2

How can I address a partial match in a data frame? Lets say this is my df df

   V1  V2  V3 V4
1 ABC 1.2 4.3  A
2 CFS 2.3 1.7  A
3 dgf 1.3 4.4  A

and I want to add a column V5 containing a number 111 only if the value in V1 contains a "f" in the name and a number 222 only if the value in V1 contains a "gf". Will I get problems since several values contain an "f" - or does the order I ender the commands will take care of it?

I tried something like:

df$V5<- ifelse(df$V1 = c("*f","*gf"),c=(111,222) )

but it does not work.

Main problem is how can I tell R to look for "partial match"?

Thanks a million for your help!

Arun
  • 116,683
  • 26
  • 284
  • 387
RNewbi
  • 83
  • 1
  • 6
  • `ifelse` isnt't written with quite that much "insight". The "=" sign in R is for assignment, not for tests, and it doesn't support an "inner" level of branching logic. – IRTFM May 03 '13 at 17:13
  • Just to give you an idea: You can use `ifelse` in this manner: `ifelse(grepl("gf", df$V1), 222, ifelse(grepl("f", df$V1), 111, NA))`. [But I suspect it might be a tad slower](http://stackoverflow.com/questions/16275149/does-ifelse-really-calculate-both-of-its-vectors-every-time-is-it-slow). – Arun May 03 '13 at 17:33
  • That `ifelse` construction would have the advantage that it could be simply assigned without needing to pre-specify the value of V5 to be NA. – IRTFM May 03 '13 at 17:56

2 Answers2

1

Besides the solution setting the values in a sequence for "f", "gf", ... it's worth to have a look at regular expressions capability for zero-width lookahead / lookbehind.

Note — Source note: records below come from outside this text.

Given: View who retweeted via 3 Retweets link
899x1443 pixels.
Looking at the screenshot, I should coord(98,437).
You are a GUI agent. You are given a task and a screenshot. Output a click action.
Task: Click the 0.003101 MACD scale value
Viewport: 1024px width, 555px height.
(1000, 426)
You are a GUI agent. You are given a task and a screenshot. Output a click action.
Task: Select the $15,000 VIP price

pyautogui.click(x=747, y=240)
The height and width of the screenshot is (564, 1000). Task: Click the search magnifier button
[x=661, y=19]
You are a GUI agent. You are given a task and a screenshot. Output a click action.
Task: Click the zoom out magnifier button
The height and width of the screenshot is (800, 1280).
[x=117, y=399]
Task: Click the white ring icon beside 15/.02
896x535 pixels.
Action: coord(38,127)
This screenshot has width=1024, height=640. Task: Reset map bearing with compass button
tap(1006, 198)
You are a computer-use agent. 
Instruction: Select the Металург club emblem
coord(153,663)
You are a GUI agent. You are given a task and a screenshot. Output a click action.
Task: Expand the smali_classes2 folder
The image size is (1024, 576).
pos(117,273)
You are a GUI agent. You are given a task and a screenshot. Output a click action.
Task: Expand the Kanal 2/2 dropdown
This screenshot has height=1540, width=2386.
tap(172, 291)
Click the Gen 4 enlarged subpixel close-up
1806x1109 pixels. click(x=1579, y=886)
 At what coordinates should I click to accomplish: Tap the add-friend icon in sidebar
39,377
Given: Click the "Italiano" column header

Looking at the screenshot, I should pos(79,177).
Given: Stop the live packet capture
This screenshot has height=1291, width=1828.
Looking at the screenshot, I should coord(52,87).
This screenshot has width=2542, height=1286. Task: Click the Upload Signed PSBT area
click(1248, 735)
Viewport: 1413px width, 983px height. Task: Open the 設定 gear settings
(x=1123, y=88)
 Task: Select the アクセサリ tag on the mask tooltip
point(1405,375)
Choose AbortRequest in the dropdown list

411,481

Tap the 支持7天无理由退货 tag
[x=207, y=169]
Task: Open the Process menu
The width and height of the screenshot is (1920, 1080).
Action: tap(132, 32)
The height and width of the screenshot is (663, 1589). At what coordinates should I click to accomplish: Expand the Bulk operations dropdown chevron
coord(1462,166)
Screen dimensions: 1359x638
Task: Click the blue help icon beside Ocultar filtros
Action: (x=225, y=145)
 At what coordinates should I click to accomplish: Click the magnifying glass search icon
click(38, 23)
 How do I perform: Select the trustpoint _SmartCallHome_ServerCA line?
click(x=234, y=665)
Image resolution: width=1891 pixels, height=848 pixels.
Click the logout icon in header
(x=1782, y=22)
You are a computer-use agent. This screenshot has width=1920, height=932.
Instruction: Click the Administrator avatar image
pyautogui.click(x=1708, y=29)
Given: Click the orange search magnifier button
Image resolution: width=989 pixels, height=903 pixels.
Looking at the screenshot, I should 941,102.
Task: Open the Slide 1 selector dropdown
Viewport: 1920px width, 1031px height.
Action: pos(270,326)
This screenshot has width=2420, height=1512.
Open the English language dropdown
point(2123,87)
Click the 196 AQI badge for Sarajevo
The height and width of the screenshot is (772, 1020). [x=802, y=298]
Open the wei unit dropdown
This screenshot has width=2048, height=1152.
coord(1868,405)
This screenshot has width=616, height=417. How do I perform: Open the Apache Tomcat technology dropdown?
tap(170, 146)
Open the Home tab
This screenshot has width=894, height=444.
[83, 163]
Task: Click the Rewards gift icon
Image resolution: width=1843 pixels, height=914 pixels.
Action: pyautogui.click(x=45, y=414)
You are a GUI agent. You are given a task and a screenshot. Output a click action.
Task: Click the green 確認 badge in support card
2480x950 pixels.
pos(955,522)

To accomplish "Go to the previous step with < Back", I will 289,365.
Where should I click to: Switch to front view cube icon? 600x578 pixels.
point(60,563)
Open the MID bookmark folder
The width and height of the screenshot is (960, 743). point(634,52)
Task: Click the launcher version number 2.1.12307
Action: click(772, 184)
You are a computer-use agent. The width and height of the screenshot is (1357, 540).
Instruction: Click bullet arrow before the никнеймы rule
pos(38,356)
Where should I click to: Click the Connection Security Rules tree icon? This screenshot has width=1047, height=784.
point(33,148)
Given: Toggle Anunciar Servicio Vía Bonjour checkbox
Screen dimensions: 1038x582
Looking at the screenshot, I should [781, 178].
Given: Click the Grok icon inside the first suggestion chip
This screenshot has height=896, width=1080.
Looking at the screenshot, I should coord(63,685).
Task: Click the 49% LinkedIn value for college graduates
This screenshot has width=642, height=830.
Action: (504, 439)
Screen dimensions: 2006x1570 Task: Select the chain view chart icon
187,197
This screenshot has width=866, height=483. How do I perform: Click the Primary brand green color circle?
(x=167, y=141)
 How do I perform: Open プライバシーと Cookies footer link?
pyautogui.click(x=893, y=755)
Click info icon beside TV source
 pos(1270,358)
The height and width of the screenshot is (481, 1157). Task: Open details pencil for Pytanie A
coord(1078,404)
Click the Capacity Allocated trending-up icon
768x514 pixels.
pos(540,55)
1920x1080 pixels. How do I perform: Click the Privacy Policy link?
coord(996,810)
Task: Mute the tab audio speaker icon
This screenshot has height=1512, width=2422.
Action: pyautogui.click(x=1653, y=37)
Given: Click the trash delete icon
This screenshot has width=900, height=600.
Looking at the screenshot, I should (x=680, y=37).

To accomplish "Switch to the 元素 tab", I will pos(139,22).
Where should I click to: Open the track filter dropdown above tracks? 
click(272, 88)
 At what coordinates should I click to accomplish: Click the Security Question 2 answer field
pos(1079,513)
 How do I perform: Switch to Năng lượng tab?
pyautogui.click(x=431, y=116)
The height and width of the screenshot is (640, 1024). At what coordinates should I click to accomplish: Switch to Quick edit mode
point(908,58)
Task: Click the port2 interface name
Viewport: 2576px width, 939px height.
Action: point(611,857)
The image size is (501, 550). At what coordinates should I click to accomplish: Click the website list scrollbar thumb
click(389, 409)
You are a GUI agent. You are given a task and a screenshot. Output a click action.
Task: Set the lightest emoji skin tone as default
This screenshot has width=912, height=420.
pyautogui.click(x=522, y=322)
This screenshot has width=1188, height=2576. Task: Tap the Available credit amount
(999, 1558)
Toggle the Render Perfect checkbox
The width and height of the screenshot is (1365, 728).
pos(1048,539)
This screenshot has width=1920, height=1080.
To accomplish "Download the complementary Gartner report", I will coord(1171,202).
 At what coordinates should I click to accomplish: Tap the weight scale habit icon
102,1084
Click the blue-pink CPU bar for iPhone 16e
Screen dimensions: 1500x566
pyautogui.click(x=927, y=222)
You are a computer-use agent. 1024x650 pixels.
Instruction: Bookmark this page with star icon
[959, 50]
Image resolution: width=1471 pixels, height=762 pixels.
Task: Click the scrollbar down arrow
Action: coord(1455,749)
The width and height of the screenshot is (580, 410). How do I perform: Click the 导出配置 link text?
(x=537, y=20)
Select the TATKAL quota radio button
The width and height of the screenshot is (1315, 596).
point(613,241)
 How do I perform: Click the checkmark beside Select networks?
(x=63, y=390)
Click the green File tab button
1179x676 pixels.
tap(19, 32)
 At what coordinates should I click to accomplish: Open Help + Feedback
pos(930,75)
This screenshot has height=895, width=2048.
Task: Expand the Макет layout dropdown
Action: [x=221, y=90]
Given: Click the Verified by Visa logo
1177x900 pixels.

If you want to grep all rows which contain "f" but not "gf" you can

v1 <- c("abc", "f", "gf" )
grep( "(?<![g])f" , v1, perl= TRUE )
[1] 2

and if you want to grep only those which contain "f" but not "fg"

v2 <- c("abc", "f", "fg")
grep( "f(?![g])" , v2, perl= TRUE )
[1] 2

And of course you can mix that:

v3 <- c("abc", "f", "fg", "gf")
grep( "(?<![g])f(?![g])" , v3, perl= TRUE )
[1] 2

So for your case you can do

df[ grep( "(?<![g])f" , df$V1, perl= TRUE ), "V5" ] <- 111
df[ grep( "gf" , df$V1, perl= TRUE ), "V5" ] <- 222
Beasterfield
  • 7,023
  • 2
  • 38
  • 47
0
 df$V5 <- NA
 df$V5[grep("f", df$V1)] <- 111
 df$V5[grep("gf", df$V1)] <- 222  # obviously some of the "f" values could be overwritten.

There is a switch function which I am too dense to understand that always seemed to me like it should be like the Pascal case. I could do it with some weird Boolean to numeric indexing maneuvers but that is not likely to be helpful.

IRTFM
  • 258,963
  • 21
  • 364
  • 487